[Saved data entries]
===
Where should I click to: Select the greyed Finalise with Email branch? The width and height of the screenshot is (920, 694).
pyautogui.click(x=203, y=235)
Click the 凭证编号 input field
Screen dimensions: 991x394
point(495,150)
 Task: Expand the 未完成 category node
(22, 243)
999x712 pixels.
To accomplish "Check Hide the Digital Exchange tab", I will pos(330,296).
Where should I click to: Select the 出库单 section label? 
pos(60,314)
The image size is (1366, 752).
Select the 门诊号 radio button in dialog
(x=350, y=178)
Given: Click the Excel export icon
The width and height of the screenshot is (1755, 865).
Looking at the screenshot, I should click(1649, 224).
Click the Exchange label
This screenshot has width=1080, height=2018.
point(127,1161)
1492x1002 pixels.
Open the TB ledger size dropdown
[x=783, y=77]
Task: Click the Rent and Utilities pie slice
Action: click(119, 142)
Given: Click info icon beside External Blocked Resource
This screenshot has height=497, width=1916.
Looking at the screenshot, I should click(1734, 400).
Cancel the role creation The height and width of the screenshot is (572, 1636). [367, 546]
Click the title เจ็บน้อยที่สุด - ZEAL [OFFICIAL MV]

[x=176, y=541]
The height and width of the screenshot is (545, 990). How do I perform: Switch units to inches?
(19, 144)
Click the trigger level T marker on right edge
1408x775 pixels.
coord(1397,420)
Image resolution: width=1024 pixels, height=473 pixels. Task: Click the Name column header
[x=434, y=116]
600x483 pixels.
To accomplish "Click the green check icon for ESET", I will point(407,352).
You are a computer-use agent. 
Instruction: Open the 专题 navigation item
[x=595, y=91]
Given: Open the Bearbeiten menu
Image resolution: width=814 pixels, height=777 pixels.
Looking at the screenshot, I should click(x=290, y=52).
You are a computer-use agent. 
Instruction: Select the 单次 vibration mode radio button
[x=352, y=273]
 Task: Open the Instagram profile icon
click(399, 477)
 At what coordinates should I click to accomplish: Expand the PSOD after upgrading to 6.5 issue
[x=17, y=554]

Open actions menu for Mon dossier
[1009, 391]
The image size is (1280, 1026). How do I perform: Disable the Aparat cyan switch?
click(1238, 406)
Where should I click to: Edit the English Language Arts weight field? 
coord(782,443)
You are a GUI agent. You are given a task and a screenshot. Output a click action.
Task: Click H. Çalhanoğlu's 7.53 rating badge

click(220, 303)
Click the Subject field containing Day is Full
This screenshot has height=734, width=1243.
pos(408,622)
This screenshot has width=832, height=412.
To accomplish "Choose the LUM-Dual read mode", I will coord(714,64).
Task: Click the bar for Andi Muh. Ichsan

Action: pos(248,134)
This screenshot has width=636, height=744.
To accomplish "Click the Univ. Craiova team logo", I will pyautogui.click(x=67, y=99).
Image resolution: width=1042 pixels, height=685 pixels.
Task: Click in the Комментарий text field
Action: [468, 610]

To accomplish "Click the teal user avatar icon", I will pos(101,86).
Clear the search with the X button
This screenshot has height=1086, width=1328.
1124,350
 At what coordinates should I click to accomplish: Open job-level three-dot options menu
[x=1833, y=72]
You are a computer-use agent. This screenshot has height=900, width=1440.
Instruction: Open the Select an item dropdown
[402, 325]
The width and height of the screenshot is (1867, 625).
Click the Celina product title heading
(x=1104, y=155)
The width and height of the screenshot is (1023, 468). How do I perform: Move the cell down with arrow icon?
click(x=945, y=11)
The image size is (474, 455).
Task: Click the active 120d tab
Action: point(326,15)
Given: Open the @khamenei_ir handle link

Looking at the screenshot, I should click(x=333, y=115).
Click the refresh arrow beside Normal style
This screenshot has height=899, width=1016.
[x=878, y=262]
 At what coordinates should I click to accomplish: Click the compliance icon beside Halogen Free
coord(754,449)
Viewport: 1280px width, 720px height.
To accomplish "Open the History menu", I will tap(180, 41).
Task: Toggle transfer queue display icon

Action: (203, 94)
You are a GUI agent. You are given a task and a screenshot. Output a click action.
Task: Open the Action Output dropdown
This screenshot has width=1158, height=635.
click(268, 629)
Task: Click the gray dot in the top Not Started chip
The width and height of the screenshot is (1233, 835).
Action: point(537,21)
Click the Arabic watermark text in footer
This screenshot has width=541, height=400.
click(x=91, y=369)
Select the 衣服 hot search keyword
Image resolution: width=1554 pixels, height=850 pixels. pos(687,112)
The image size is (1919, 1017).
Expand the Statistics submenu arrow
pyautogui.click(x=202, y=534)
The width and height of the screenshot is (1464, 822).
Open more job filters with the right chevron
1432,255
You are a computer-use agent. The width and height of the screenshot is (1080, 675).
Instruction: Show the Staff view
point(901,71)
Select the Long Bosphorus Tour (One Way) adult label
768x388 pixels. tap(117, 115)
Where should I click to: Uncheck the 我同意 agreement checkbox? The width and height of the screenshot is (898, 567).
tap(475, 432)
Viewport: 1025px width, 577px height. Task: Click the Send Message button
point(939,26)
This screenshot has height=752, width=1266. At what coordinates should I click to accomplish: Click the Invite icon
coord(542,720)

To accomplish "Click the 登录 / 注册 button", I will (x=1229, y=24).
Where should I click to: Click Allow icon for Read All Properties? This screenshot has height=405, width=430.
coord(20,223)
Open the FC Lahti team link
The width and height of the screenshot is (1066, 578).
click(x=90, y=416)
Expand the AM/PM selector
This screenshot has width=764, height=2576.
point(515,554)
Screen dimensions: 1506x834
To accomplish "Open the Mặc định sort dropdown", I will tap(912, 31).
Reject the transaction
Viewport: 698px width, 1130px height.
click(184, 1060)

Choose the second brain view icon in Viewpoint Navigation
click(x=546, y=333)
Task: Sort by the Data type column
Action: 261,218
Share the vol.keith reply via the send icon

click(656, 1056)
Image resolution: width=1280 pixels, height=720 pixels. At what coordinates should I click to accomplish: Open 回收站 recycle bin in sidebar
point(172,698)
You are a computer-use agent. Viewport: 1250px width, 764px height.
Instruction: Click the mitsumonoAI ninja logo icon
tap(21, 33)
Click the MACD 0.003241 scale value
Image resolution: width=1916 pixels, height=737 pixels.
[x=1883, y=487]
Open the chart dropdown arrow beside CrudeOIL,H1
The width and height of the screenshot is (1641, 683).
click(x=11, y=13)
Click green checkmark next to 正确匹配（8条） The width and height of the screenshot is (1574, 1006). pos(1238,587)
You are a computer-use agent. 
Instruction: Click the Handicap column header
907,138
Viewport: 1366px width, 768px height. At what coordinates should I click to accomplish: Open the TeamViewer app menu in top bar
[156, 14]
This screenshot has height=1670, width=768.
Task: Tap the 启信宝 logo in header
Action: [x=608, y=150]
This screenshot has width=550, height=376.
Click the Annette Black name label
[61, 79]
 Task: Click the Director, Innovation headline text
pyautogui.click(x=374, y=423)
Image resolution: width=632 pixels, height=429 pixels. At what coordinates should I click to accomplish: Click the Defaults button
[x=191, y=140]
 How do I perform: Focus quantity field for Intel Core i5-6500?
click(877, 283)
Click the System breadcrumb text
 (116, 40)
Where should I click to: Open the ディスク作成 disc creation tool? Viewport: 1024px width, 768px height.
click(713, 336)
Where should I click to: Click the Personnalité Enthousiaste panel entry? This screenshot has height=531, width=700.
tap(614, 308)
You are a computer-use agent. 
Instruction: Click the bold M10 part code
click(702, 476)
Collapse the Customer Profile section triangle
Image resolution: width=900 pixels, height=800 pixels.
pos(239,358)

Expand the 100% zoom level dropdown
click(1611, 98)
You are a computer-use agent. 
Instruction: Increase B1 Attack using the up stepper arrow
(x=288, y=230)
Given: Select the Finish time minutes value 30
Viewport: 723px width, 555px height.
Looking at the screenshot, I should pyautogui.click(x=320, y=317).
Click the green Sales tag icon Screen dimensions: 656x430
===
**WHAT THE TASK REQUIRES:** Set every entry down once more, exactly as written above.

**EXERCISE RESPONSE:**
Where should I click to: Select the greyed Finalise with Email branch? The width and height of the screenshot is (920, 694).
pyautogui.click(x=203, y=235)
Click the 凭证编号 input field
Screen dimensions: 991x394
point(495,150)
 Task: Expand the 未完成 category node
(22, 243)
999x712 pixels.
To accomplish "Check Hide the Digital Exchange tab", I will pos(330,296).
Where should I click to: Select the 出库单 section label? 
pos(60,314)
The image size is (1366, 752).
Select the 门诊号 radio button in dialog
(x=350, y=178)
Given: Click the Excel export icon
The width and height of the screenshot is (1755, 865).
Looking at the screenshot, I should click(1649, 224).
Click the Exchange label
This screenshot has width=1080, height=2018.
point(127,1161)
1492x1002 pixels.
Open the TB ledger size dropdown
[x=783, y=77]
Task: Click the Rent and Utilities pie slice
Action: click(119, 142)
Given: Click info icon beside External Blocked Resource
This screenshot has height=497, width=1916.
Looking at the screenshot, I should click(1734, 400).
Cancel the role creation The height and width of the screenshot is (572, 1636). [367, 546]
Click the title เจ็บน้อยที่สุด - ZEAL [OFFICIAL MV]

[x=176, y=541]
The height and width of the screenshot is (545, 990). How do I perform: Switch units to inches?
(19, 144)
Click the trigger level T marker on right edge
1408x775 pixels.
coord(1397,420)
Image resolution: width=1024 pixels, height=473 pixels. Task: Click the Name column header
[x=434, y=116]
600x483 pixels.
To accomplish "Click the green check icon for ESET", I will point(407,352).
You are a computer-use agent. 
Instruction: Open the 专题 navigation item
[x=595, y=91]
Given: Open the Bearbeiten menu
Image resolution: width=814 pixels, height=777 pixels.
Looking at the screenshot, I should click(x=290, y=52).
You are a computer-use agent. 
Instruction: Select the 单次 vibration mode radio button
[x=352, y=273]
 Task: Open the Instagram profile icon
click(399, 477)
 At what coordinates should I click to accomplish: Expand the PSOD after upgrading to 6.5 issue
[x=17, y=554]

Open actions menu for Mon dossier
[1009, 391]
The image size is (1280, 1026). How do I perform: Disable the Aparat cyan switch?
click(1238, 406)
Where should I click to: Edit the English Language Arts weight field? 
coord(782,443)
You are a GUI agent. You are given a task and a screenshot. Output a click action.
Task: Click H. Çalhanoğlu's 7.53 rating badge

click(220, 303)
Click the Subject field containing Day is Full
This screenshot has height=734, width=1243.
pos(408,622)
This screenshot has width=832, height=412.
To accomplish "Choose the LUM-Dual read mode", I will coord(714,64).
Task: Click the bar for Andi Muh. Ichsan

Action: pos(248,134)
This screenshot has width=636, height=744.
To accomplish "Click the Univ. Craiova team logo", I will pyautogui.click(x=67, y=99).
Image resolution: width=1042 pixels, height=685 pixels.
Task: Click in the Комментарий text field
Action: [468, 610]

To accomplish "Click the teal user avatar icon", I will pos(101,86).
Clear the search with the X button
This screenshot has height=1086, width=1328.
1124,350
 At what coordinates should I click to accomplish: Open job-level three-dot options menu
[x=1833, y=72]
You are a computer-use agent. This screenshot has height=900, width=1440.
Instruction: Open the Select an item dropdown
[402, 325]
The width and height of the screenshot is (1867, 625).
Click the Celina product title heading
(x=1104, y=155)
The width and height of the screenshot is (1023, 468). How do I perform: Move the cell down with arrow icon?
click(x=945, y=11)
The image size is (474, 455).
Task: Click the active 120d tab
Action: point(326,15)
Given: Open the @khamenei_ir handle link

Looking at the screenshot, I should click(x=333, y=115).
Click the refresh arrow beside Normal style
This screenshot has height=899, width=1016.
[x=878, y=262]
 At what coordinates should I click to accomplish: Click the compliance icon beside Halogen Free
coord(754,449)
Viewport: 1280px width, 720px height.
To accomplish "Open the History menu", I will tap(180, 41).
Task: Toggle transfer queue display icon

Action: (203, 94)
You are a GUI agent. You are given a task and a screenshot. Output a click action.
Task: Open the Action Output dropdown
This screenshot has width=1158, height=635.
click(268, 629)
Task: Click the gray dot in the top Not Started chip
The width and height of the screenshot is (1233, 835).
Action: point(537,21)
Click the Arabic watermark text in footer
This screenshot has width=541, height=400.
click(x=91, y=369)
Select the 衣服 hot search keyword
Image resolution: width=1554 pixels, height=850 pixels. pos(687,112)
The image size is (1919, 1017).
Expand the Statistics submenu arrow
pyautogui.click(x=202, y=534)
The width and height of the screenshot is (1464, 822).
Open more job filters with the right chevron
1432,255
You are a computer-use agent. The width and height of the screenshot is (1080, 675).
Instruction: Show the Staff view
point(901,71)
Select the Long Bosphorus Tour (One Way) adult label
768x388 pixels. tap(117, 115)
Where should I click to: Uncheck the 我同意 agreement checkbox? The width and height of the screenshot is (898, 567).
tap(475, 432)
Viewport: 1025px width, 577px height. Task: Click the Send Message button
point(939,26)
This screenshot has height=752, width=1266. At what coordinates should I click to accomplish: Click the Invite icon
coord(542,720)

To accomplish "Click the 登录 / 注册 button", I will (x=1229, y=24).
Where should I click to: Click Allow icon for Read All Properties? This screenshot has height=405, width=430.
coord(20,223)
Open the FC Lahti team link
The width and height of the screenshot is (1066, 578).
click(x=90, y=416)
Expand the AM/PM selector
This screenshot has width=764, height=2576.
point(515,554)
Screen dimensions: 1506x834
To accomplish "Open the Mặc định sort dropdown", I will tap(912, 31).
Reject the transaction
Viewport: 698px width, 1130px height.
click(184, 1060)

Choose the second brain view icon in Viewpoint Navigation
click(x=546, y=333)
Task: Sort by the Data type column
Action: 261,218
Share the vol.keith reply via the send icon

click(656, 1056)
Image resolution: width=1280 pixels, height=720 pixels. At what coordinates should I click to accomplish: Open 回收站 recycle bin in sidebar
point(172,698)
You are a computer-use agent. Viewport: 1250px width, 764px height.
Instruction: Click the mitsumonoAI ninja logo icon
tap(21, 33)
Click the MACD 0.003241 scale value
Image resolution: width=1916 pixels, height=737 pixels.
[x=1883, y=487]
Open the chart dropdown arrow beside CrudeOIL,H1
The width and height of the screenshot is (1641, 683).
click(x=11, y=13)
Click green checkmark next to 正确匹配（8条） The width and height of the screenshot is (1574, 1006). pos(1238,587)
You are a computer-use agent. 
Instruction: Click the Handicap column header
907,138
Viewport: 1366px width, 768px height. At what coordinates should I click to accomplish: Open the TeamViewer app menu in top bar
[156, 14]
This screenshot has height=1670, width=768.
Task: Tap the 启信宝 logo in header
Action: [x=608, y=150]
This screenshot has width=550, height=376.
Click the Annette Black name label
[61, 79]
 Task: Click the Director, Innovation headline text
pyautogui.click(x=374, y=423)
Image resolution: width=632 pixels, height=429 pixels. At what coordinates should I click to accomplish: Click the Defaults button
[x=191, y=140]
 How do I perform: Focus quantity field for Intel Core i5-6500?
click(877, 283)
Click the System breadcrumb text
 (116, 40)
Where should I click to: Open the ディスク作成 disc creation tool? Viewport: 1024px width, 768px height.
click(713, 336)
Where should I click to: Click the Personnalité Enthousiaste panel entry? This screenshot has height=531, width=700.
tap(614, 308)
You are a computer-use agent. 
Instruction: Click the bold M10 part code
click(702, 476)
Collapse the Customer Profile section triangle
Image resolution: width=900 pixels, height=800 pixels.
pos(239,358)

Expand the 100% zoom level dropdown
click(1611, 98)
You are a computer-use agent. 
Instruction: Increase B1 Attack using the up stepper arrow
(x=288, y=230)
Given: Select the Finish time minutes value 30
Viewport: 723px width, 555px height.
Looking at the screenshot, I should pyautogui.click(x=320, y=317).
Click the green Sales tag icon Screen dimensions: 656x430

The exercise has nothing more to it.